W ubiegłym roku, szef MSWiA Mariusz Błaszczak, nagrody swoim podwładnym przyznał "po równo". Zazwyczaj po siedem tysięcy złotych - za każdy kwartał.

Takie kwoty regularnie - co trzy miesiące - dostawali: szef policji oraz komendanci główni Straży Pożarnej i Straży Granicznej.
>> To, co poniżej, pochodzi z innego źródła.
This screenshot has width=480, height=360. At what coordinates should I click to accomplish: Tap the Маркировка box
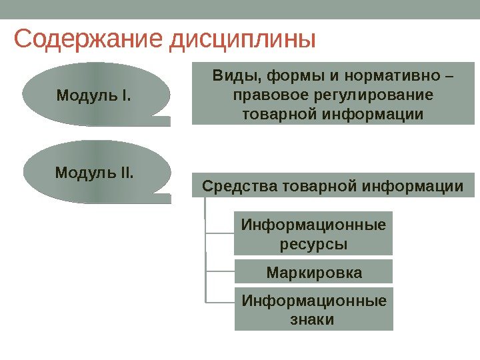314,273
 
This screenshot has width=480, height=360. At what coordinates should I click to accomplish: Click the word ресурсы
314,244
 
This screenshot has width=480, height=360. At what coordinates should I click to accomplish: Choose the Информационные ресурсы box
314,233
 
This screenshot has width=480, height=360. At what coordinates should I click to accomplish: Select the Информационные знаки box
314,309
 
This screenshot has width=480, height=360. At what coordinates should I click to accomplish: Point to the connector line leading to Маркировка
221,271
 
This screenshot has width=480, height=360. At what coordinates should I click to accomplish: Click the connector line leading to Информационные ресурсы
221,233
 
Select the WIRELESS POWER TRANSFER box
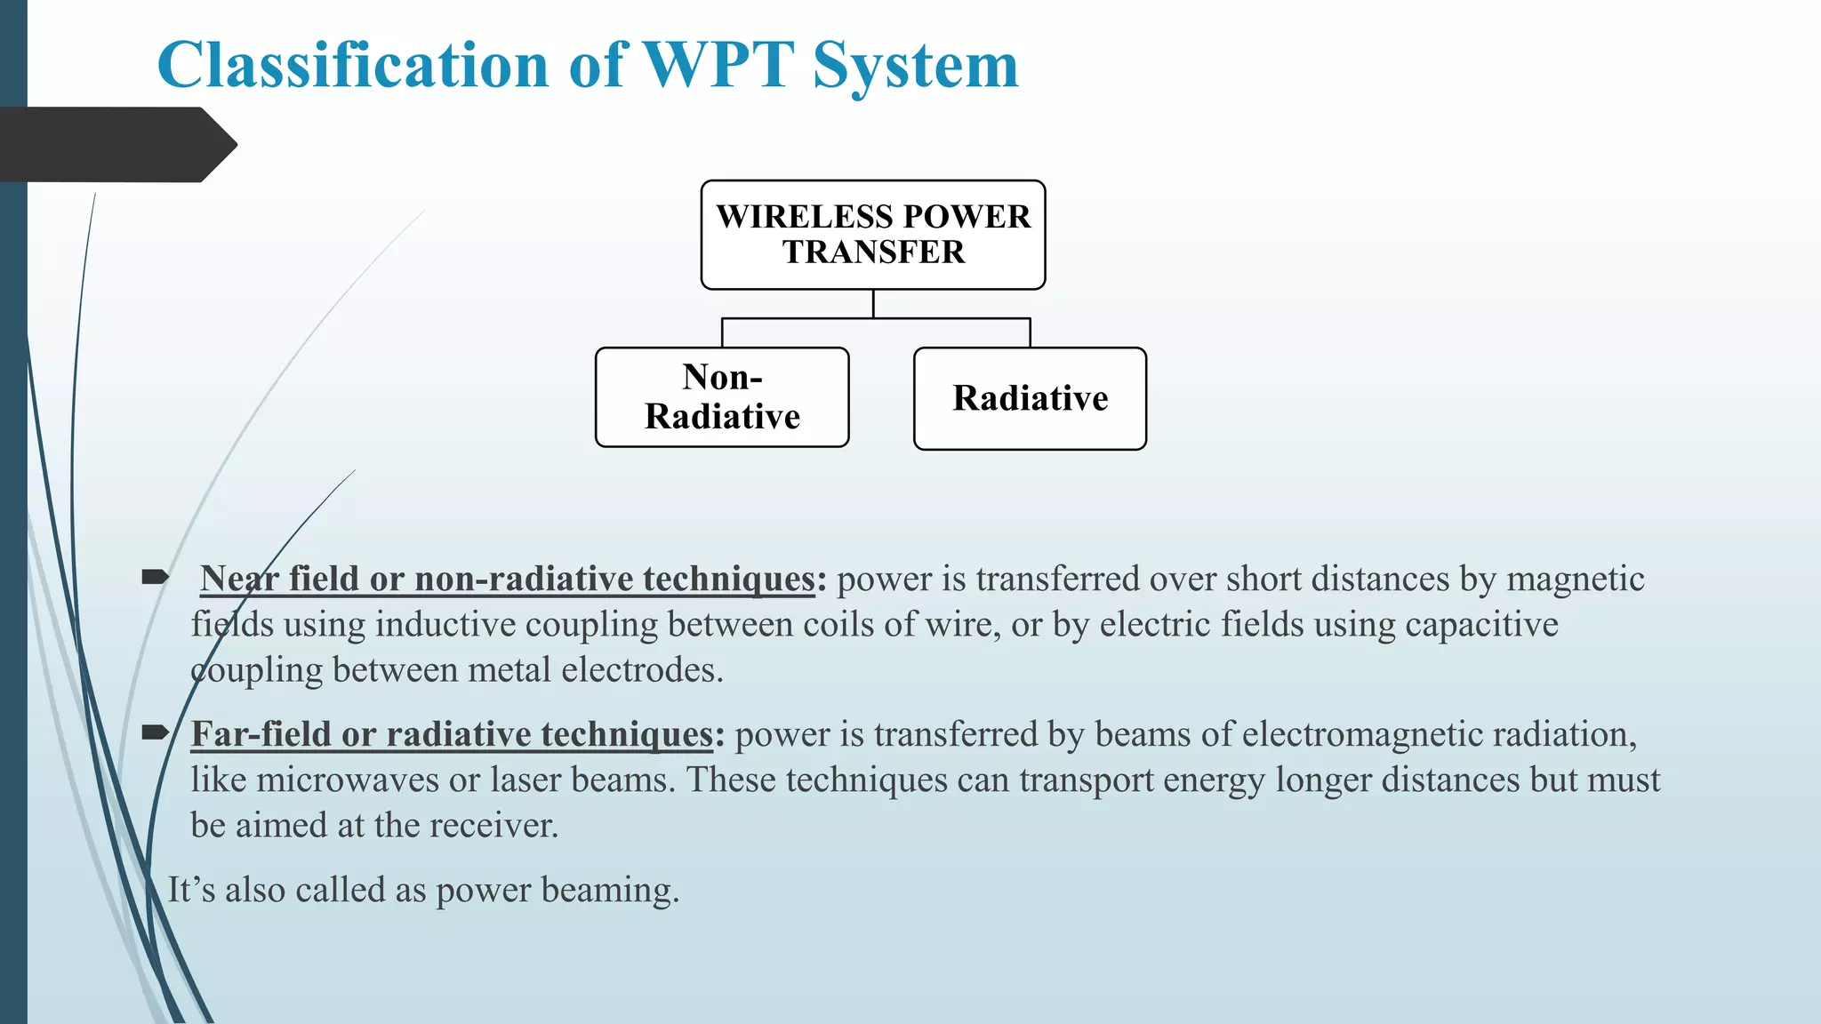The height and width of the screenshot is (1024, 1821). pyautogui.click(x=872, y=235)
Wszyscy w ubiegłym  roku - poza pensją - wzbogacili się o 28 tysięcy złotych.

Nagrody - mimo licznych problemów - inkasowali także szefowie ówczesnego Biura Ochrony Rządu.  Tomasz Kędzierski za dwa pierwsze kwartały 2017 roku otrzymał  - 7 tys.  i 3 tys. brutto, choć w sumie kierował formacją niespełna 3 miesiące.

Obecny szef Służby Ochrony Państwa - Tomasz Miłkowski - za 3  kwartały  minionego roku, gdy kierował BOR-em dostał 21 tysięcy złotych.